Die Auferstehung des Modehauses Escada wird in einem Industriegebiet im Münchener Osten gefeiert. In einem weißen Quader-Bau, der zwischen einer Ansammlung anonymer Bürohäuser neben einem holprigen Schotterparkplatz liegt.

Escada inszeniert sich neu: Bei der Modenschau Herbst/Winter 2010 versprühen die Models mit jedem Schritt das neue Selbstbewusstsein des Modehauses. (Foto: Foto: Alessandra Schellnegger)

Innen ist das Bild weniger trist. Champagner fließt, Rotwein wird gereicht, dazu Garnelen, hauchdünn geschnittene Rote Bete und andere Häppchen. Annette Weber, die Chefredakteurin der Zeitschrift Instyle, ist gekommen, Katrin Riebartsch von Madame soll da sein, Philipp Lahm steht mit seiner Freundin in der Ecke. Es wird geküsst, getuschelt, gelacht - und das einzige, das negative Gefühle wecken könnte, ist der himmelblaue Schriftzug der krisengeplagten BayernLB, der von der anderen Straßenseite herüberstrahlt.

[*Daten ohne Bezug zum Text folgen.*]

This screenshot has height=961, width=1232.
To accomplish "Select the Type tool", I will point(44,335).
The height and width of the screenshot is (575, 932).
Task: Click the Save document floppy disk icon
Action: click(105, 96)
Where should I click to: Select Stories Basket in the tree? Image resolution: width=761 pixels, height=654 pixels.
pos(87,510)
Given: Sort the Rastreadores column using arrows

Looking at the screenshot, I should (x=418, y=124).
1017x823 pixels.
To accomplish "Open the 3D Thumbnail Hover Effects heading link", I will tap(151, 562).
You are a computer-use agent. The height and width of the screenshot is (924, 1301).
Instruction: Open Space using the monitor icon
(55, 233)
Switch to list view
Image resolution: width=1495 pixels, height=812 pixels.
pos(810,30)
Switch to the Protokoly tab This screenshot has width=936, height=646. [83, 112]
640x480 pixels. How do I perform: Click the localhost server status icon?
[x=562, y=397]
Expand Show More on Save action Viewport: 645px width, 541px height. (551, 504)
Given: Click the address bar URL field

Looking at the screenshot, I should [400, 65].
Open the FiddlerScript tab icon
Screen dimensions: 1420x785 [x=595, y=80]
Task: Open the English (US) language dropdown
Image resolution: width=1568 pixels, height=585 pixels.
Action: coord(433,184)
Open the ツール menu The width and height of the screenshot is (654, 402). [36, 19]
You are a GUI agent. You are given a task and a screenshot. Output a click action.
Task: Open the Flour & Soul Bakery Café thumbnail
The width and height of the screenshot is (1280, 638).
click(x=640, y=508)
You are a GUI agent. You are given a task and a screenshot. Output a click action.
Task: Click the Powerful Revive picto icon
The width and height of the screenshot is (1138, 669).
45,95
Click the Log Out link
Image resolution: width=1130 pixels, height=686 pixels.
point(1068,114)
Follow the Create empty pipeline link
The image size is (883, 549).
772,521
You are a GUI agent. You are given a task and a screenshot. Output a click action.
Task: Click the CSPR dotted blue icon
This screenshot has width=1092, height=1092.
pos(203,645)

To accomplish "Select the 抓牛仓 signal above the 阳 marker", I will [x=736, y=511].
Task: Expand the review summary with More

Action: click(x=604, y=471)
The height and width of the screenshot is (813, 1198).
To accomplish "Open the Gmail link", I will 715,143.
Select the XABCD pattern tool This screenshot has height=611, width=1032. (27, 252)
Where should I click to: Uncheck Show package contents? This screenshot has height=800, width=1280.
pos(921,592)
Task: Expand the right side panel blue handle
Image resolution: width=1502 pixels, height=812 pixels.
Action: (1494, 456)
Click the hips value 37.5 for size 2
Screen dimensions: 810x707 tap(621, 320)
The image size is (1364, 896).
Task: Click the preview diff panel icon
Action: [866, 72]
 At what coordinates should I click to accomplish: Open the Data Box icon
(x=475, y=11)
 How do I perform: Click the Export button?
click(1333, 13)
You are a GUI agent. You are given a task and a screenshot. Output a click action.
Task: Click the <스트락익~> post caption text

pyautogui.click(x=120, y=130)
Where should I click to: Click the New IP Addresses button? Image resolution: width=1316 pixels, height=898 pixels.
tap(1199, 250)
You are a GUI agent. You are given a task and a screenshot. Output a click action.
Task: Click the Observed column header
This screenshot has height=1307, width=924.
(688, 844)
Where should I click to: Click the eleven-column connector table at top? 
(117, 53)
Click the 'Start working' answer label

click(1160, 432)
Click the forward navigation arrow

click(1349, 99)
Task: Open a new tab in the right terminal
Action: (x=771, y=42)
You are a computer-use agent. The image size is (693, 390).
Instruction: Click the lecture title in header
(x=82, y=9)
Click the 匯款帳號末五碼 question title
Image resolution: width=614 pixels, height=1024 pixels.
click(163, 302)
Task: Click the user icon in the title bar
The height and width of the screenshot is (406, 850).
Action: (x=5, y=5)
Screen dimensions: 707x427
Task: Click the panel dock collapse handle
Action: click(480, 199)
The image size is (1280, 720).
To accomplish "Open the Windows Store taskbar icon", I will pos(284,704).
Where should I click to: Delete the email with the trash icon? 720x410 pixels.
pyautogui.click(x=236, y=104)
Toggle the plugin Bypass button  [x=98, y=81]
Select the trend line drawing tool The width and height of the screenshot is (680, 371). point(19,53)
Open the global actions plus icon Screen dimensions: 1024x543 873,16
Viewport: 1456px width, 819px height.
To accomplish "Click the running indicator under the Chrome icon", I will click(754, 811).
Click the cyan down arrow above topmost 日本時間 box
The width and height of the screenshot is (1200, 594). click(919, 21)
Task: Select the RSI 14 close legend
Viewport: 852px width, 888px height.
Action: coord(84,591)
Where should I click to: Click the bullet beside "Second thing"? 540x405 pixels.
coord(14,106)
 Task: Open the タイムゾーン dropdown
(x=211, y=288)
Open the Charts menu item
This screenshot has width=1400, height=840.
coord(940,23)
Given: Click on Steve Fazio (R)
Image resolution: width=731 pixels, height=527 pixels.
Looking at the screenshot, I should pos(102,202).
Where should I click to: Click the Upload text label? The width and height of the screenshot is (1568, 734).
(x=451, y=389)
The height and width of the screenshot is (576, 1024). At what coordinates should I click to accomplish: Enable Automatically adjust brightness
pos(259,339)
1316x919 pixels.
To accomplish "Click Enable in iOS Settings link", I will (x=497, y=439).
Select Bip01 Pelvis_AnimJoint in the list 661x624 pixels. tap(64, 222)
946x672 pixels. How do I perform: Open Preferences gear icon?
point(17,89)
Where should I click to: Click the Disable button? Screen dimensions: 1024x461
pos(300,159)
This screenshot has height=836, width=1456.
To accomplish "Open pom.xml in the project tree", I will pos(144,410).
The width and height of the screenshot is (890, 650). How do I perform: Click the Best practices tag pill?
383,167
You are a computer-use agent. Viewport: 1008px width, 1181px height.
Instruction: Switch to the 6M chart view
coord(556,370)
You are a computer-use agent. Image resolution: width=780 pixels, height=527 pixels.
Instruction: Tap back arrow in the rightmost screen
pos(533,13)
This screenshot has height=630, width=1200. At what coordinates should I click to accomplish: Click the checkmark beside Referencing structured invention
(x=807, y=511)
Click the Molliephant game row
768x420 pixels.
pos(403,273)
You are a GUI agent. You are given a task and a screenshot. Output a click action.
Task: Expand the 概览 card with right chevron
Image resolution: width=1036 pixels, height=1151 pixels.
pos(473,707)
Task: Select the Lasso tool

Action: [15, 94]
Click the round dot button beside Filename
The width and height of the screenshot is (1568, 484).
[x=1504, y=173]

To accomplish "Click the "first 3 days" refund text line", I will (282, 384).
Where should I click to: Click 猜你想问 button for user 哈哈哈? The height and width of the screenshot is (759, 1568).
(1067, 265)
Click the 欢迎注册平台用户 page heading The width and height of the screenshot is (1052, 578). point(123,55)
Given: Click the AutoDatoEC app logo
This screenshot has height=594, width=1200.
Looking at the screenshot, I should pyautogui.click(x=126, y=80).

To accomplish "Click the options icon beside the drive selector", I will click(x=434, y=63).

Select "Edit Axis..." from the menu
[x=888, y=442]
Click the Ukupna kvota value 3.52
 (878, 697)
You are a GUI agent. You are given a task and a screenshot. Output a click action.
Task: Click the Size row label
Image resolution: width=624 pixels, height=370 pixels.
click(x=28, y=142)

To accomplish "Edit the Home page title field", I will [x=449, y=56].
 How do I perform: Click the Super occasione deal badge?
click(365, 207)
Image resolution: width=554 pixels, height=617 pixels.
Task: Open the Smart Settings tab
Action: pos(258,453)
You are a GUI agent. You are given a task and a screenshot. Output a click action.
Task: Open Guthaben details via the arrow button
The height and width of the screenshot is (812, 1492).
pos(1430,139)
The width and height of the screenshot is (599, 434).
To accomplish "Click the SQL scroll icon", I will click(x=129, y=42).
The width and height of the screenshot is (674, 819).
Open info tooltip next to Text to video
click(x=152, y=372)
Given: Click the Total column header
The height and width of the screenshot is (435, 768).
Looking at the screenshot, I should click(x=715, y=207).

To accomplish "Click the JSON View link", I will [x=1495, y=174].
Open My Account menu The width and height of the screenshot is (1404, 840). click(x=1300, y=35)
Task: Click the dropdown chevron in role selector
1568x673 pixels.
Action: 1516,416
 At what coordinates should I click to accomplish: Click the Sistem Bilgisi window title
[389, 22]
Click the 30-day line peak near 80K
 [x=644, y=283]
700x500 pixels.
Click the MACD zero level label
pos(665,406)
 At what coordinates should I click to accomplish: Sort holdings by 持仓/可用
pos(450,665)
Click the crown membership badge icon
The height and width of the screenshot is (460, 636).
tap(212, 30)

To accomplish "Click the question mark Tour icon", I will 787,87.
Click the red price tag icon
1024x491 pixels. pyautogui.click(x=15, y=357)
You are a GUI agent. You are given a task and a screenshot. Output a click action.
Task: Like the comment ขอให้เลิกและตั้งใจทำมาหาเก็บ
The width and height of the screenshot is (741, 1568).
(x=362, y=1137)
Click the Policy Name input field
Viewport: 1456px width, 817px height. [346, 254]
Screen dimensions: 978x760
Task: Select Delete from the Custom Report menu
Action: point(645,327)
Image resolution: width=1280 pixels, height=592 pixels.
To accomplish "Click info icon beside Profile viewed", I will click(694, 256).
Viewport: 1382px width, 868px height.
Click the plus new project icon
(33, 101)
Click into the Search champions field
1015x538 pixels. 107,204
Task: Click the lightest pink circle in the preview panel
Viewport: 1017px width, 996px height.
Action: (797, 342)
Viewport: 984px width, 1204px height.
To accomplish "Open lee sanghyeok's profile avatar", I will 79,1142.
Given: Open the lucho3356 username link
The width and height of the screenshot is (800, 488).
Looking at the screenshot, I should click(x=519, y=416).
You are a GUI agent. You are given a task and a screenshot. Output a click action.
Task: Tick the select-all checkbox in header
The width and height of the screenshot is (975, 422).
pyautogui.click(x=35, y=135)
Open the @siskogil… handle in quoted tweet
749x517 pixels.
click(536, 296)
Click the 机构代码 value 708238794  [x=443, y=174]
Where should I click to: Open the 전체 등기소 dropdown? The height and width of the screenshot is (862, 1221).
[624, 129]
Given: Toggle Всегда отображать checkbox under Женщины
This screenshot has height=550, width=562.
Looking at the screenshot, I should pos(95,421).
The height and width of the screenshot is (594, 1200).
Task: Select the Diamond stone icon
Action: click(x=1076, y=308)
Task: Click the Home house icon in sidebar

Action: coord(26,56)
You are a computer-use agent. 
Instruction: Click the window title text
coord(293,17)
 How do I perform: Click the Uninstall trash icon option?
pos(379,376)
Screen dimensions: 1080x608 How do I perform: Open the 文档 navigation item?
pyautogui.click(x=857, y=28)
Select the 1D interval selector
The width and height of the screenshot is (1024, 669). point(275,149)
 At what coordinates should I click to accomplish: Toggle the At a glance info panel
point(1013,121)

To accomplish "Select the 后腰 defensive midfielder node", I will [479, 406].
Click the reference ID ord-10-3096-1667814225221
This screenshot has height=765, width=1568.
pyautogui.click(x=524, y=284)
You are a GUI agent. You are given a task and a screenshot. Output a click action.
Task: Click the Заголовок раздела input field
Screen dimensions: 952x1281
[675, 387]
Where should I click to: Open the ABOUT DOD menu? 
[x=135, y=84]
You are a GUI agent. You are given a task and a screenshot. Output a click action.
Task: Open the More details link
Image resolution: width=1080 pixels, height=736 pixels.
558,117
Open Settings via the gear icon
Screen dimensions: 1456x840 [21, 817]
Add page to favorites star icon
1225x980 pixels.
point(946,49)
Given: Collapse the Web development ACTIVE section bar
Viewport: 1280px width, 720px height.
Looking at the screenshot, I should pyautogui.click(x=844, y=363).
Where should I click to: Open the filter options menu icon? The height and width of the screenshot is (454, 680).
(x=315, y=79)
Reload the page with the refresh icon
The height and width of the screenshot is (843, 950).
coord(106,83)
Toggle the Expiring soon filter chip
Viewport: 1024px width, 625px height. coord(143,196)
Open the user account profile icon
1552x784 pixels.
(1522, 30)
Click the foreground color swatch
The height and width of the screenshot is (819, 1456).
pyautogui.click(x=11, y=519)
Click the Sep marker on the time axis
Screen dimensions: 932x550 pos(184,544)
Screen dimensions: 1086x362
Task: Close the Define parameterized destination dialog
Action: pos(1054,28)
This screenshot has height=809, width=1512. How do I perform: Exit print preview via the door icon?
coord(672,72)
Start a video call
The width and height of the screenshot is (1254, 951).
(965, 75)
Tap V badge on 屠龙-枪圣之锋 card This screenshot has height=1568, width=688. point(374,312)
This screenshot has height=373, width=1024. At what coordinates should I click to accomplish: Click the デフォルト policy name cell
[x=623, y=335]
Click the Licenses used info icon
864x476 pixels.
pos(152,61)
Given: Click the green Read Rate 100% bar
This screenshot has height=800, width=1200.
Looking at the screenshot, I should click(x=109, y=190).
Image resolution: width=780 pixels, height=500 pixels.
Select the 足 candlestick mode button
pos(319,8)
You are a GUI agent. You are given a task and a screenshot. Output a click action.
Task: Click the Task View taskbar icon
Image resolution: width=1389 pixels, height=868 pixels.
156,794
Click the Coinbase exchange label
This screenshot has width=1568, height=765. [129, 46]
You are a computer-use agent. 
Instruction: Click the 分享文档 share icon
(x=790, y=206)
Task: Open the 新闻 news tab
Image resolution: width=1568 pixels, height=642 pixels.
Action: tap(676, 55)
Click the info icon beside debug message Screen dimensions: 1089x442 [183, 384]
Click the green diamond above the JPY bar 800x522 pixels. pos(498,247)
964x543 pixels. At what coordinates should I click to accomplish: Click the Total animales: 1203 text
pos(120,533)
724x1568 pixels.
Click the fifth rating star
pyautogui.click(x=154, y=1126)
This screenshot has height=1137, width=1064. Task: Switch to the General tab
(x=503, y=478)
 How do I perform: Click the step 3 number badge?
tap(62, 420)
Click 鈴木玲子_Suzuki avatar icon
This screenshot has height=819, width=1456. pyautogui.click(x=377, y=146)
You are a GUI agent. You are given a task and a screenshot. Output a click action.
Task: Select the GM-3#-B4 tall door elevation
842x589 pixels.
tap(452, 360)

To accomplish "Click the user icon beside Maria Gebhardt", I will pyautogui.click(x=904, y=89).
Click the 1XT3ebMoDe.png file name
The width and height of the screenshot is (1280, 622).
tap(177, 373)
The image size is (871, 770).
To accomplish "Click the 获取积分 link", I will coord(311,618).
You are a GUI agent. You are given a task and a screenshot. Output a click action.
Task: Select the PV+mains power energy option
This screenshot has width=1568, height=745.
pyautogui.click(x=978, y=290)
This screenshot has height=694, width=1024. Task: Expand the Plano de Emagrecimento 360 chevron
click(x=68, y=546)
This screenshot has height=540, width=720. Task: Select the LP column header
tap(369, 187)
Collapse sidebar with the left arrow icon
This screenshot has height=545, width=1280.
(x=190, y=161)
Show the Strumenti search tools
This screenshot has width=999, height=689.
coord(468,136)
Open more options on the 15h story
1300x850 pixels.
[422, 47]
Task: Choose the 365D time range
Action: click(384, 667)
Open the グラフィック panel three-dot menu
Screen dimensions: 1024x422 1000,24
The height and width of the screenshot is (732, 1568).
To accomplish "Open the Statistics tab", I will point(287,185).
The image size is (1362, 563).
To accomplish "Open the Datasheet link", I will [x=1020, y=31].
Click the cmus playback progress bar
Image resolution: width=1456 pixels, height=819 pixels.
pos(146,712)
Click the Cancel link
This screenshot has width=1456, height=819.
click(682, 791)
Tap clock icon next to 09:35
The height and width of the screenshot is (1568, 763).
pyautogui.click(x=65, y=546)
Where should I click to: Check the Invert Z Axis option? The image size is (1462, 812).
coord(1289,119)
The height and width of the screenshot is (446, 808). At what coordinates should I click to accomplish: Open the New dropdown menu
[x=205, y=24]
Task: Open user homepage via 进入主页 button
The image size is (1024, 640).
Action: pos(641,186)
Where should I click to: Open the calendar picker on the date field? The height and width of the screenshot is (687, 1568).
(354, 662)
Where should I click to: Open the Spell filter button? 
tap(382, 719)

Escada feiert die neue Kollektion mit einer Modenschau, der ersten, seitdem die als Heilsbringerin verehrte Investorin Megha Mittal das Unternehmen aus der Insolvenz herausgekauft hat.

"Wir sind wieder wer"

Jetzt darf wieder gefeiert werden, die Szene erscheint zum Stelldichein - auch wenn die Inszenierung der neuen Kollektion am Unternehmenssitz ein wenig den Geist vornehmer Zurückhaltung versprüht, so ist doch das neue Selbstbewusstsein von Escada zu spüren. Das "Wir-sind-wieder-wer".

Noch vor wenigen Monaten sah das anders aus. Im August 2009 befand sich das stolze Modeunternehmen nach häufigen Eigentümerwechseln tief in den roten Zahlen und in einer schier ausweglosen Lage. Auch der im Juni 2008 geholte ehemalige Hugo-Boss-Chef Bruno Sälzer konnte das Ruder nicht mehr herumreißen. Was blieb, war der Gang zum Insolvenzrichter.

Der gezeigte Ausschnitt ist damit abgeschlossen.